この記事では主に、以下のような内容を解説します。
・妊娠さんに動悸が起こる6つの原因
・注意点
・対処方法
この記事を読むと、妊娠中の動悸への対処方法がわかり、楽に妊娠生活を送れるようになりますよ。
妊婦さんに動悸が起こる6つの原因
妊婦さんに動悸が起こる原因は、おもに6つあります。
・ホルモンバランスの変化
・貧血または血流量の増加
・赤ちゃんの成長に伴う圧迫
・ストレスによる自律神経の乱れ
・子宮の張り止め薬の副作用
・食事量が多い
それぞれの原因について詳しく見ていきましょう。
原因1:ホルモンバランスの変化
妊娠初期は、女性ホルモンがたくさん生み出されています。
そのホルモンの中の一つが「プロゲステロン」。
母体の体温を高めに保って、子宮内膜を柔らかくするという役割を持ち、妊娠中の体に無くてはならないホルモンです。
しかしプロゲステロンは、自律神経の働きに影響を与え、自律神経の乱れから動悸を引き起こすという困った働きもあります。
自律神経の乱れは動悸のほかにも、頭痛や便秘など不快な症状も引き起こすのです。
原因2:血液量の増加
妊娠中は、胎児や出産時の出血に備えて、必要な血液量が多くなります。
妊娠していない人に比べ「約1.5倍」の血液が必要です(※1)。
しかし赤血球の量は変わらないまま、血液量が大幅に増えるため血液が薄くなり「鉄欠乏性貧血」を引き起こしてしまうのです。
結果、動悸だけではなく、息切れやめまい、だるさも感じやすくなります。
また、大量の血液を体に送り出すポンプの役割をする心臓に負担がかかり、妊娠中の動悸にも繋がります。
妊娠中の血流量は、臨月に近づくにつれて増えていきます。
そのため妊娠中期〜後期の動悸の原因は、貧血・血流量の増加が原因の1つと考えられます。
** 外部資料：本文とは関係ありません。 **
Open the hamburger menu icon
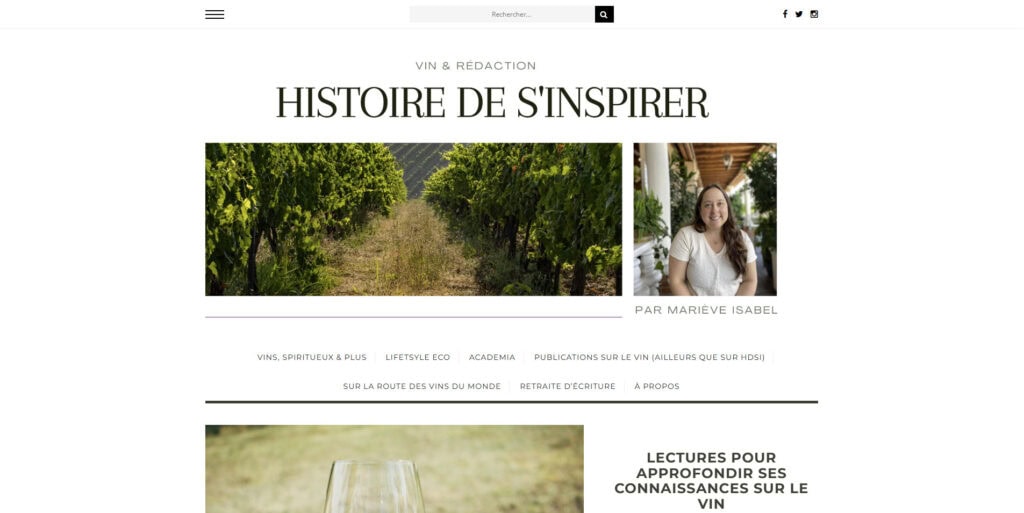 pyautogui.click(x=214, y=14)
(※1)出典:東邦大学医療センター大森病院 循環器内科「成人先天性心疾患診療」
原因3:胎児の成長に伴う臓器の圧迫
胎児が大きくなってくる妊娠後期に起きやすいのが、臓器の圧迫による動悸です。
胎児の成長と共に、子宮も大きくなります。
実際に、岐阜県御嵩町の公式ホームページが公表している資料によると、妊娠初期に「さくらんぼ」くらいの大きさだった胎児は、妊娠後期には「パイナップル」「スイカ」ほどの大きさになるといわれているのです(※2)。
このように、大きくなった子宮は横隔膜を押し上げるため、
・肺が圧迫され、息苦しさを感じる
・心臓が圧迫され、動悸が起こる
といった症状が起こりやすくなります。
(※2)出典:岐阜県御嵩町 公式ホームページ「妊娠~出産までの流れ」
原因4:ストレスによる自律神経の乱れ
妊娠中は、つわり・眠気・便秘・息苦しさ・腰痛など、さまざまなトラブルに悩まされます。
常に不安と隣り合わせで、気づかないうちに神経を張り詰めている妊婦さんも多いでしょう。
人によって不安や悩みはさまざまですが、
・妊娠したことへの不安
・経済的な不安
・出産への不安
など、環境の変化による精神不安からのストレスも多いものです。
そうした妊娠中のストレスが自律神経に影響し、動悸を引き起こしていることも考えられます。
原因5:子宮の張り止め薬の副作用
切迫早産などの傾向がある場合は、産婦人科から、子宮の張り止め薬(ウテメリン)が処方されます。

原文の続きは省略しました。